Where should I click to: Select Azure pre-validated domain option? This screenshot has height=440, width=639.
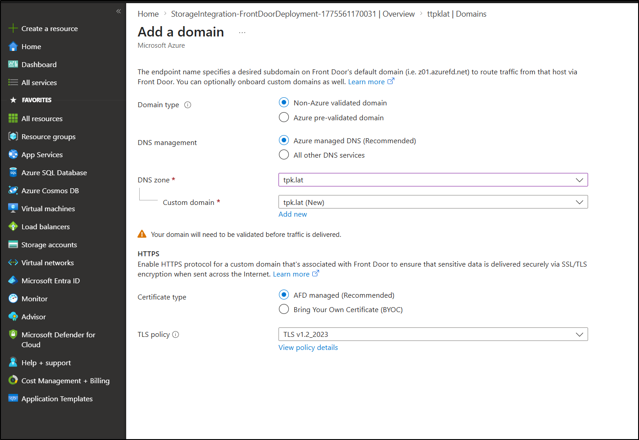pos(284,118)
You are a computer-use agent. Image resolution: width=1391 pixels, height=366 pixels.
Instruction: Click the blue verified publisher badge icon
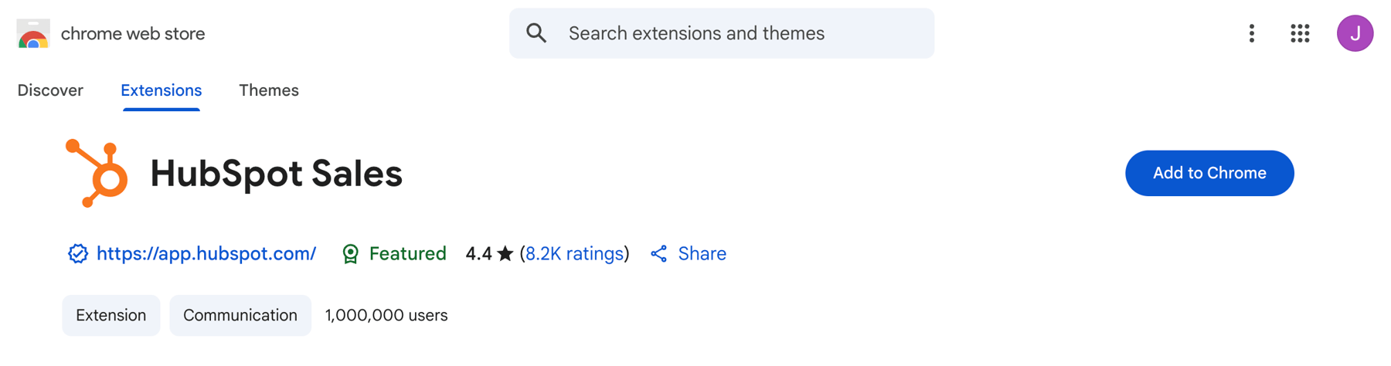point(78,254)
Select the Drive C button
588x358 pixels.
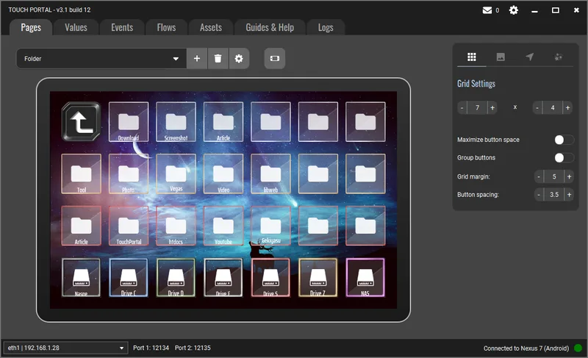(x=129, y=278)
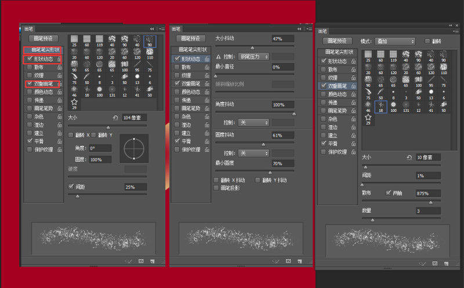Click the 翻转 Y 抖动 checkbox
The width and height of the screenshot is (464, 288).
[x=258, y=180]
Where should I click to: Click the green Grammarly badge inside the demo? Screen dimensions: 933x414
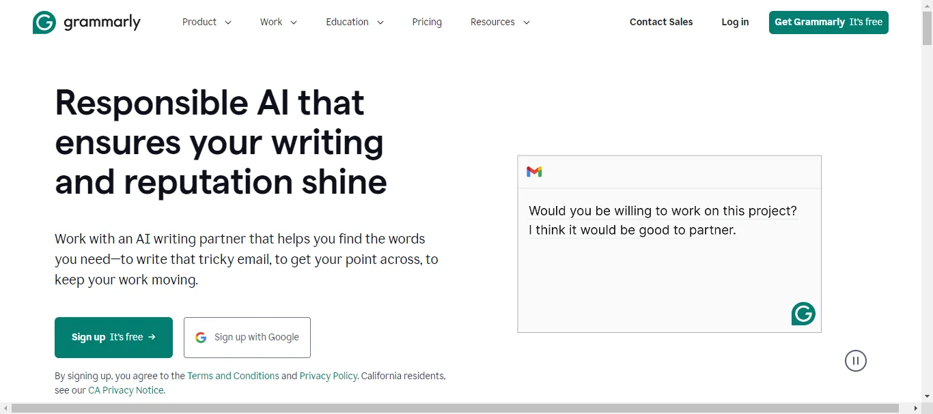click(x=803, y=314)
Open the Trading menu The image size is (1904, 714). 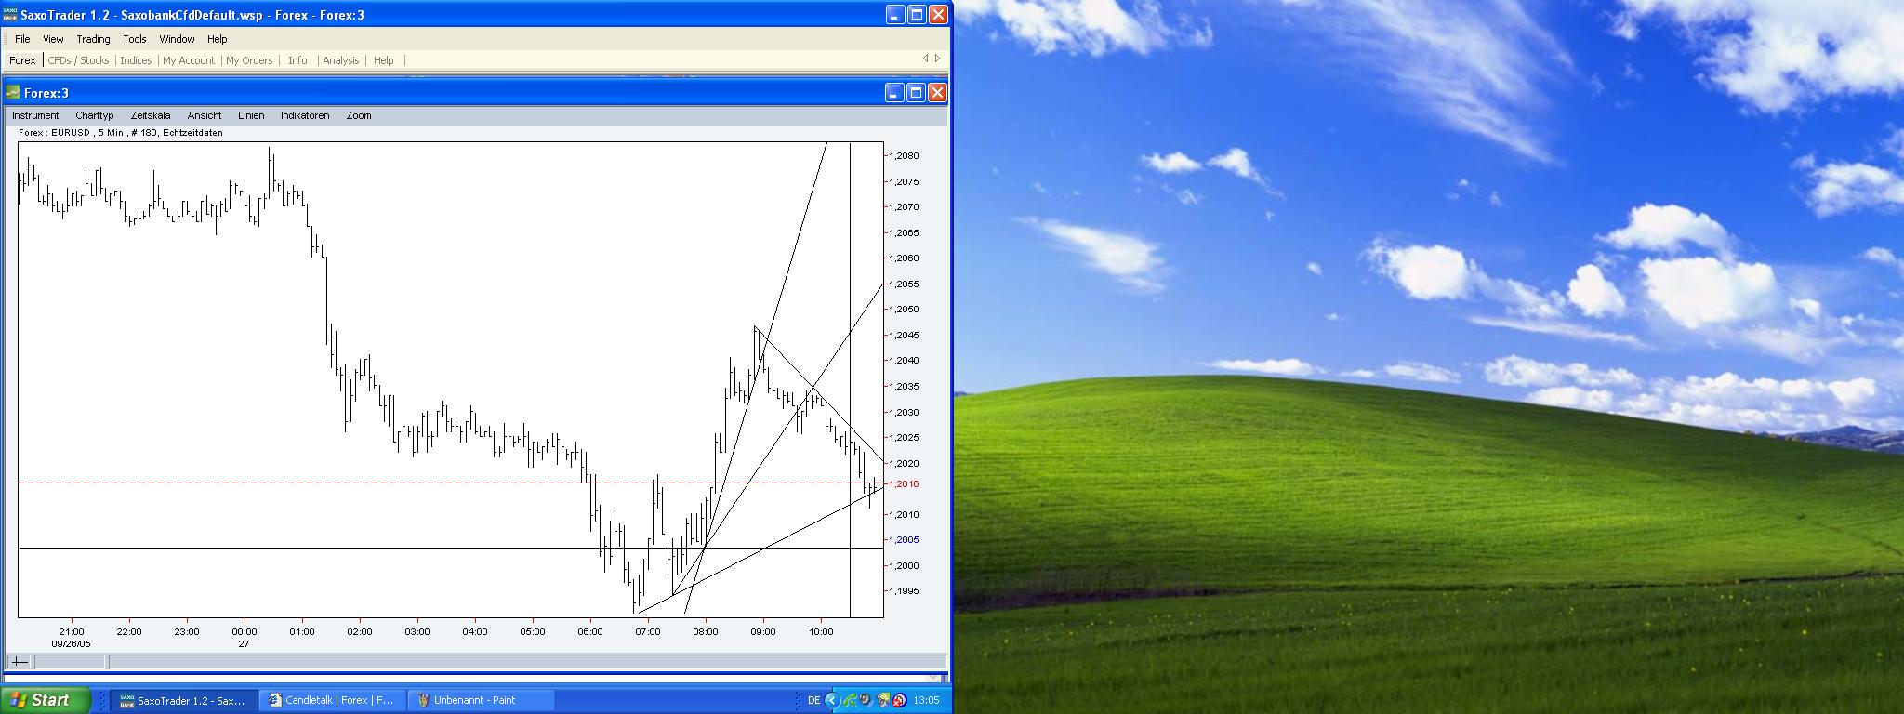coord(93,39)
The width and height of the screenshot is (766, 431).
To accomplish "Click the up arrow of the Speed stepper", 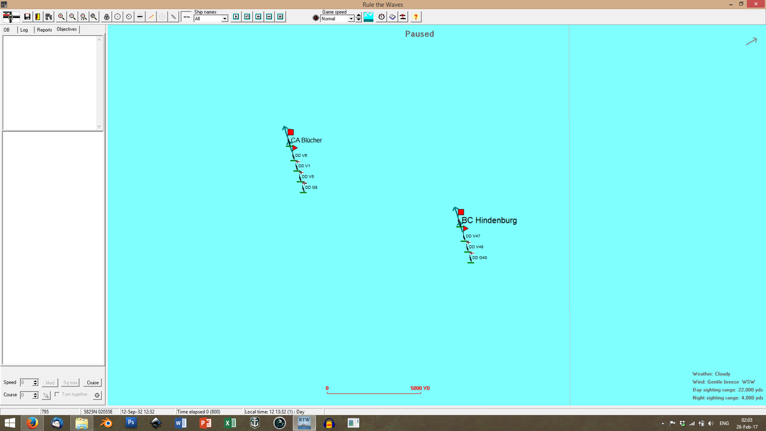I will [35, 380].
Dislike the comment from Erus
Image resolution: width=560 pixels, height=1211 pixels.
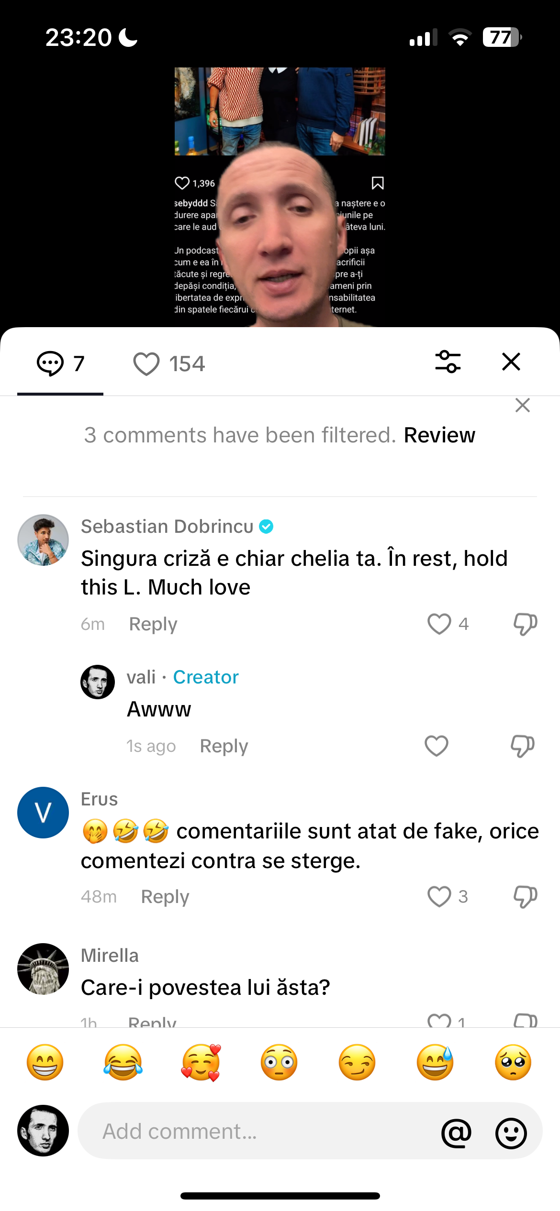coord(525,896)
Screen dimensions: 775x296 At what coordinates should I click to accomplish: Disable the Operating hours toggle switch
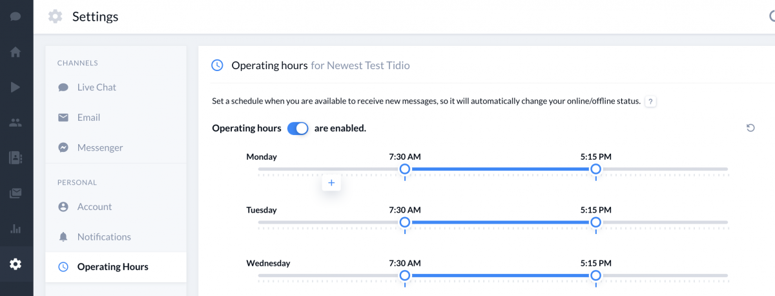[298, 128]
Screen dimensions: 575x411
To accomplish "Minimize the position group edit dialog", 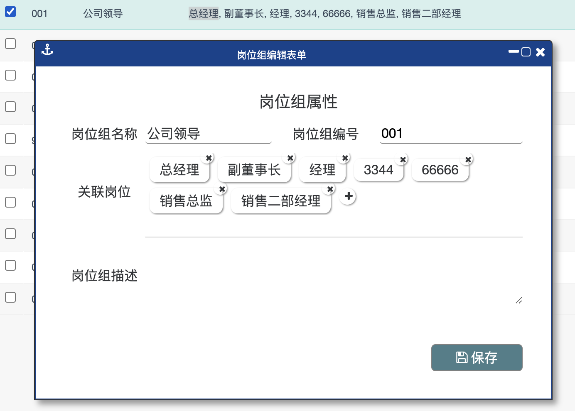I will [x=514, y=52].
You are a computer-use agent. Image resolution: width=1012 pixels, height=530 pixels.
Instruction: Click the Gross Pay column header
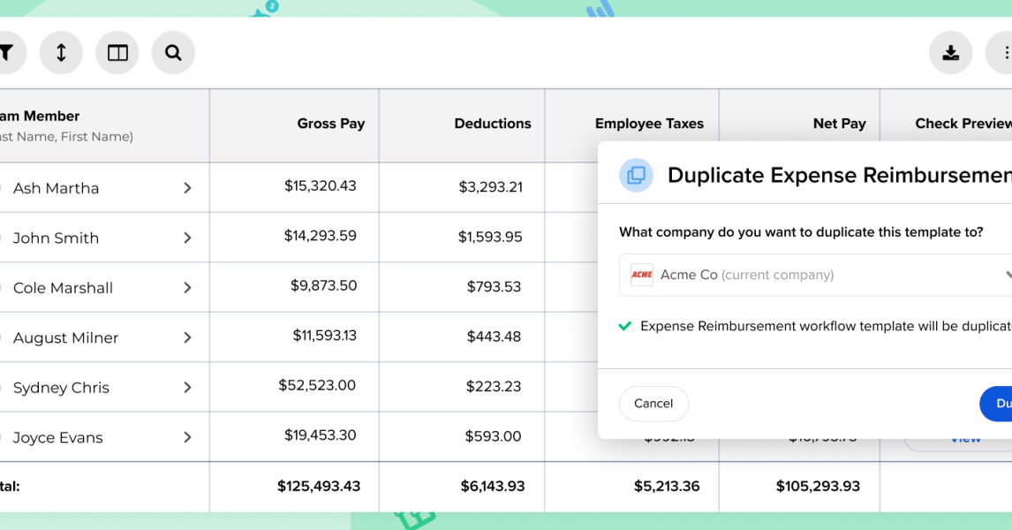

○ ○ ○ ○ ○ ○ ○

= Task directions =
From the line containing "You are a computer-use agent. Image resolution: width=1012" down to the end of the listing above, every line is to be returned exactly, though the pictures are not.

= Output of the task =
You are a computer-use agent. Image resolution: width=1012 pixels, height=530 pixels.
Instruction: Click the Gross Pay column header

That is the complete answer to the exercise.